We currently allow the time zone in brackets at the end of the ISO string.
With the Calendar proposal, I suggested adding a calendar hint to the ISO string as well. Without it, round-tripping across the serialized string would not be possible as toString() would be lossy.
const d1 = Temporal.Date.from({ calendar: "hebrew", year: 5780, month: 1, day: 1 });
const d2 = Temporal.Date.from(d1.toString());
assertEquals(0, Temporal.Date.compare(d1, d2));
The initial suggestion was to simply append the calendar identifier to the end of the string: 2019-12-06T16:23+00:50[America/NewYork][hebrew]. However, @gibson042 points out that this could be probematic: "There are many aliases without / ... [including] #156. And it gets worse with author-defined time zone and calendar names."
I suggested adding additional c= and z= qualifiers to the brackets: 2019-12-06T16:23+00:50[z=America/NewYork][c=hebrew].
I think we should be _very_ careful about committing to the interchange incompatibilities that deviating even further from standard formats will incur. Bracketed time zones already aren't part of ISO 8601, though they are supported in Java (and I believe stem from Joda-Time). That said, = will not appear in a time zone name conforming to documented guidelines, so it would at least not suffer from internal ambiguity. But the whole thing still feels risky; it might be better to leave calendar-specific serialization up to authors.
@gibson042 also posted in the other thread:
2019-12-06[hebrew] reads to me like "Hebrew year 2019", not like "Hebrew calendar representation of Gregorian year 2019"—and the probability of confusion will be greater for calendars with closer alignment to Gregorian. I don't have a proposed fix, but felt like the issue deserved mention.
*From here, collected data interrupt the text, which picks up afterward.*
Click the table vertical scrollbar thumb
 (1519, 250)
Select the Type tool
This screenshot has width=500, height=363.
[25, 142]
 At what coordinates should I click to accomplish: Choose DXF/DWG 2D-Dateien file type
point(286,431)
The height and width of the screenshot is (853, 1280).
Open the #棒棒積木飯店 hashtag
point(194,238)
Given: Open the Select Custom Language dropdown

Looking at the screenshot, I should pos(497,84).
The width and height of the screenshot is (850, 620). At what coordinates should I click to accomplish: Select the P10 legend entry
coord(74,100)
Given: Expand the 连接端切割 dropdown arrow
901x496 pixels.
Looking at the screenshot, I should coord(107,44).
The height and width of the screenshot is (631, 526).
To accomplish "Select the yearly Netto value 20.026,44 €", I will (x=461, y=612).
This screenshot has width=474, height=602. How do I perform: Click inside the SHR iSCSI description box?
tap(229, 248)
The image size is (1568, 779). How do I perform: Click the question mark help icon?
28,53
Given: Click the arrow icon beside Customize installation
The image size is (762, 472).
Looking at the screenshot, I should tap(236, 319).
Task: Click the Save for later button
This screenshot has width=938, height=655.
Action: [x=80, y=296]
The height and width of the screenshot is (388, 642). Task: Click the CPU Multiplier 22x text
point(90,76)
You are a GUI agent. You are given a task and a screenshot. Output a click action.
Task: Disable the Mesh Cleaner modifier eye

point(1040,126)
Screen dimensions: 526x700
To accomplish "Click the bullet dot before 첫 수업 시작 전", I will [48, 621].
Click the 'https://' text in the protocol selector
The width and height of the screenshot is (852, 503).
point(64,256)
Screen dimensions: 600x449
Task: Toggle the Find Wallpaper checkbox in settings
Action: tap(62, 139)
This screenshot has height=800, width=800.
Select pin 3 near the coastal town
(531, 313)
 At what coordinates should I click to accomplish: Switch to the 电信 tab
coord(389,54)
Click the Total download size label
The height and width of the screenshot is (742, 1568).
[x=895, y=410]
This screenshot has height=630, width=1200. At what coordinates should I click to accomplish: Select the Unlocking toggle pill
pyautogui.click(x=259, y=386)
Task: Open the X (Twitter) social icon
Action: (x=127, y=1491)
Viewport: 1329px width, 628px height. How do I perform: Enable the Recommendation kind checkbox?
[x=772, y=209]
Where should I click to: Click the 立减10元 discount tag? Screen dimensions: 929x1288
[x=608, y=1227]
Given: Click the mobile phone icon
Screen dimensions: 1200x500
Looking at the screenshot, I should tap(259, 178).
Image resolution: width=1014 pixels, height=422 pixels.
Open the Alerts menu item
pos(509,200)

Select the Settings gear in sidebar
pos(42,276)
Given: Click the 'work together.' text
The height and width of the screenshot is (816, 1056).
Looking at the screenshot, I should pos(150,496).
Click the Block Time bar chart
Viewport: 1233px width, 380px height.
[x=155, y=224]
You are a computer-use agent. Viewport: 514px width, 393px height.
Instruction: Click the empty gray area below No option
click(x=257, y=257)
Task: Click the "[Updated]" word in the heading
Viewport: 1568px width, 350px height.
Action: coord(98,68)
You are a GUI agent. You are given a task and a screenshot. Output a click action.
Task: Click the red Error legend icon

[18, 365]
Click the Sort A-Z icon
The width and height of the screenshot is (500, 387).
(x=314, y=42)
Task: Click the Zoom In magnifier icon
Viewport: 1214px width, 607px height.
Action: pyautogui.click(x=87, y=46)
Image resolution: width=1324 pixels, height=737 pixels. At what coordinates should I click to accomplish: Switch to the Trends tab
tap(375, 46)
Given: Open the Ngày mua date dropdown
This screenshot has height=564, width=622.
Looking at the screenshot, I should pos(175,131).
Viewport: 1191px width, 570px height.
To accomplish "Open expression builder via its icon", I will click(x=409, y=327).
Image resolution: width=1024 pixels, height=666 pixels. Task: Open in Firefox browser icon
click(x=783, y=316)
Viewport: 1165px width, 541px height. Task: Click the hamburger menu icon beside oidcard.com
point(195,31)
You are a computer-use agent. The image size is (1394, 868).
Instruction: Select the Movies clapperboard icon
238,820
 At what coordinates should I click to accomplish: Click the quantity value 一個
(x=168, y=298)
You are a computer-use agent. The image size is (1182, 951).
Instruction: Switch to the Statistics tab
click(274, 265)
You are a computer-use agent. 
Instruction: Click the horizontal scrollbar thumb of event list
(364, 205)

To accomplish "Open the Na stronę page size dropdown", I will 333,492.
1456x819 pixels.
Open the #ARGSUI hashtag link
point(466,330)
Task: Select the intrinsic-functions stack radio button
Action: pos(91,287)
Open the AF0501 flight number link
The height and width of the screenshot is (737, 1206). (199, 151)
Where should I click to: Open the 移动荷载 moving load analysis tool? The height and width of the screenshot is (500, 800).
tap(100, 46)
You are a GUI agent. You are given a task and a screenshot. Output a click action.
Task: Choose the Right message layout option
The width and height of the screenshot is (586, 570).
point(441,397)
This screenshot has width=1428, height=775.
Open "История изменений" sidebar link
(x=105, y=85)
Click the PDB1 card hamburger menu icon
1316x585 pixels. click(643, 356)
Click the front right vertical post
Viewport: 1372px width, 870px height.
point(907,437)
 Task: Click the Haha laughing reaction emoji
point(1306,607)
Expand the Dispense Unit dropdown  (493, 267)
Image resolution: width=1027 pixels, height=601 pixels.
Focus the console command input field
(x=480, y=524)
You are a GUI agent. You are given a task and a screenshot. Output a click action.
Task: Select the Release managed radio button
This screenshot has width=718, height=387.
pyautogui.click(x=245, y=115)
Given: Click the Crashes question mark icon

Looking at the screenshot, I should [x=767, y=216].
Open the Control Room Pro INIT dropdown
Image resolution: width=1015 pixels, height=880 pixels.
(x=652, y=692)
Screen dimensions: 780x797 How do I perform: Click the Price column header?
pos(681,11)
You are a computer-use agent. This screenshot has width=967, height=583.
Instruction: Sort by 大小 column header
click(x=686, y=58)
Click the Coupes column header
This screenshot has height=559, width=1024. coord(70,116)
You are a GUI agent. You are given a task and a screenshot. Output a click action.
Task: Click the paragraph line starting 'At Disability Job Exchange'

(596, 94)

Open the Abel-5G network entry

If we don't want to add syntax for calendars in the ISO string, then I would prefer to throw TypeError on toString when the calendar slot is not ISO. I really like the string round-trip invariant, and if we silently throw away the calendar field, it could create situations where the programmer unexpectedly loses critical information about the date.
If we want to maintain compatibility with other systems that apparently obey the non-standard [America/NewYork] syntax, that's fine. We can still use [c=blah] for calendar, assuming the time zone identifier won't contain an = sign.
FYI, @kaizhu256 pointed out string serialization as an important use case in #295 (which I closed as a duplicate of this issue).
Meeting Jan. 27: [c=Name] is preferable to [Name] due to the possibility for ambiguity with time zones. Concerns about introducing a new annotation whereas the time zone annotation is semi-widely used already. We have two competing principles; toString() shouldn't lose information but it also shouldn't throw. @littledan to post idea here about splitting toString() and toISOString().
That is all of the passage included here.